This symposium assesses the transformative potential in the architecture of urban housing in America in a challenging time.
In the face of population growth, climate change, a degraded infrastructure, a material culture invested in superficial greenwashing, and inequities in economic opportunity, a panel of prominent architects from various regions across the United States gathered to discuss the central issues of design that make urban housing successful.
Larry Scarpa, Keynote for Housing: Left, Right & Center, 10.12.2017
This recording captures the keynote address by Lawrence Scarpa, FAIA, of Brooks+Scarpa, Los Angeles. Following the lecture, there is a brief conversation between Lawrence Scarpa and Dallas Morning News architecture critic, Mark Lamster.
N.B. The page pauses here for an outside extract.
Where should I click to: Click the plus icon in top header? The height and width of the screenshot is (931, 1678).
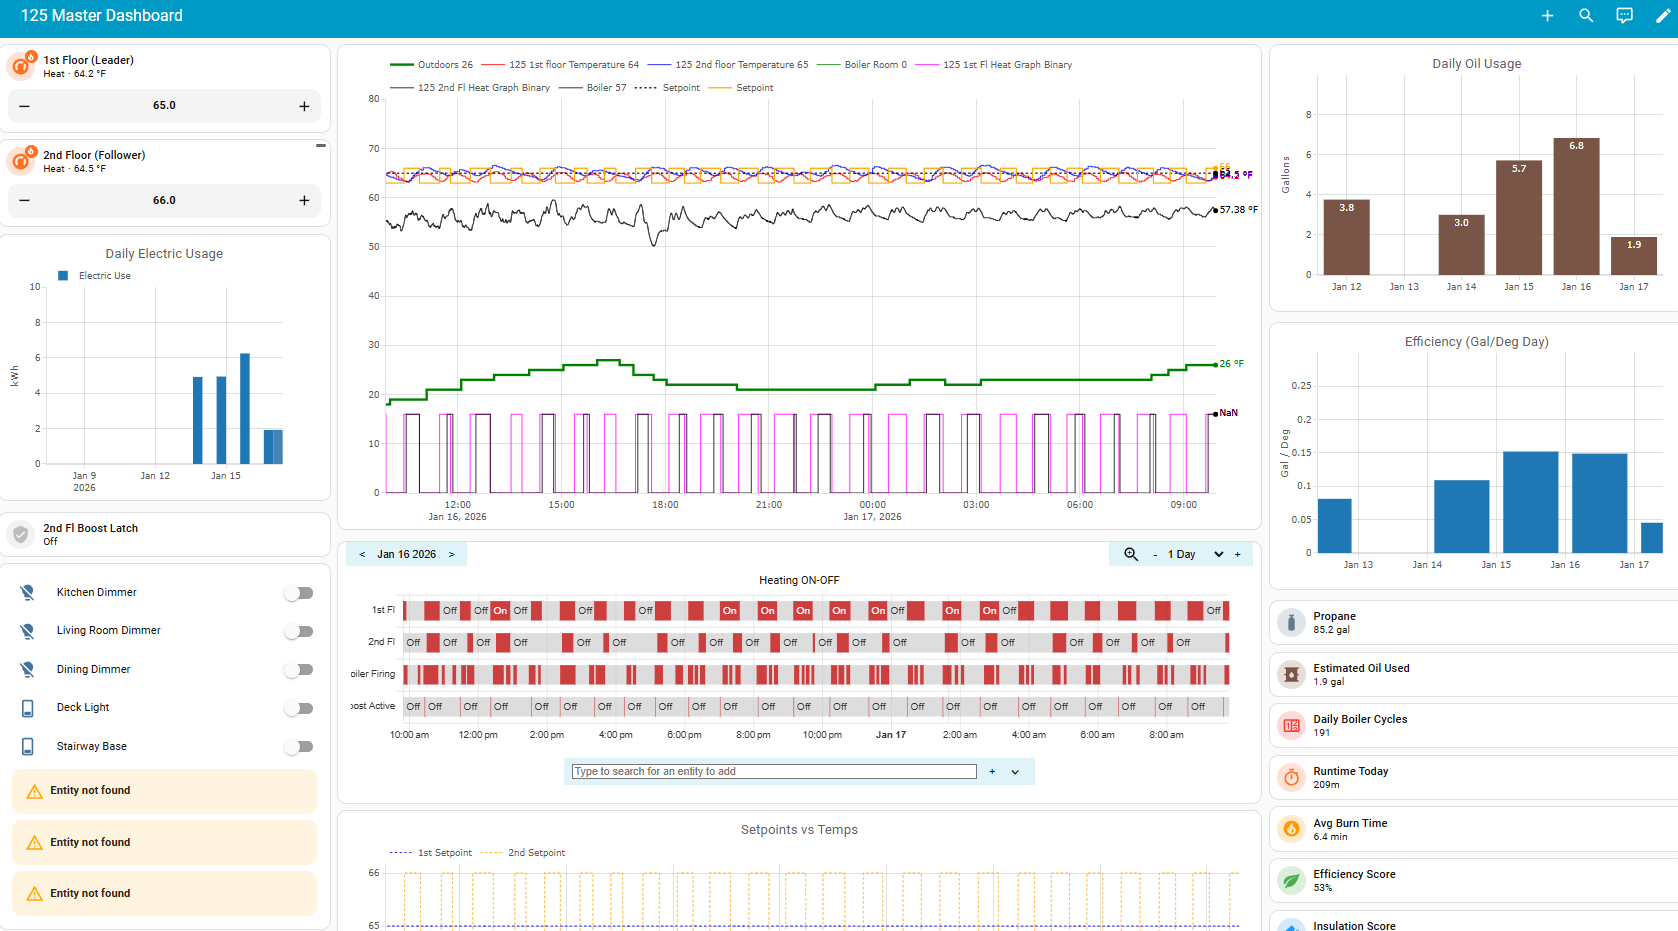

The symposium was hosted by Andy Bernheimer, Assistant Professor of Architecture, and David Leven, Associate Professor of Architecture at Parsons School of Design in collaboration with Parsons Healthy Materials Lab.
Contributors
Andy Bernheimer
Assistant Professor of Architecture, Parsons School of Design
Full Bio
Andrew Bernheimer is a Brooklyn-based architect and Assistant Professor of Architecture at the Parsons School of Design. Bernheimer leads an eponymous firm responsible for a wide variety of residential, civic, and cultural projects, including new multi-unit affordable housing developments across the five boroughs as well as award-winning private residences in the northeast region. He recently edited “Timber in the City”, a book featuring innovative practices in wood construction published by ORO Editions. Bernheimer sits on the Advisory Board of the Institute for Public Architecture, is the Co-Chair of the Van Alen Institute’s Program Council, is a fellow in the Forum for Urban Design, and is a member of the Architectural League of New York.
David Leven
Associate Professor of Architecture, Parsons School of Design
Full Bio
David Leven is a partner at LEVENBETTS, an award winning New York City based architecture practice, and an Associate Professor at Parsons School of Constructed Environments. David holds a Bachelor of Arts from Colgate University, a Master of Architecture degree from Yale University and attended the Institute for Architecture and Urban Studies. LEVENBETTS was founded by David with Stella Betts in 1997 and focuses on projects at all scales of urban design, public buildings, houses and housing, workspaces, exhibitions and furniture. The office employs a variety of methods to arrive at innovative solutions that involve incisive observation, interrogate programmatic and site givens and approach building systems as creative opportunities. LEVENBETTS has won several NYC AIA awards (2011, 2008, 2005, 2004, 2003), the Architectural League’s Young Architects Forum and Emerging Voices Awards (2009), Architectural Record’s Design Vanguard (2007) award, I.D. Annual Design Review Award (2004) and been exhibited widely. The work of LEVENBETTS has been published in various design magazines and books, and Princeton Architectural Press published a monograph on the firm’s work in 2008, called Pattern Recognition. David has lectured widely and has an been invited jurors at Columbia, Yale, Princeton, Harvard and University of Pennsylvania.
David has served on advisory panels at the Architectural League of New York, committees at the New School, and holds architectural registration in New York and New Jersey.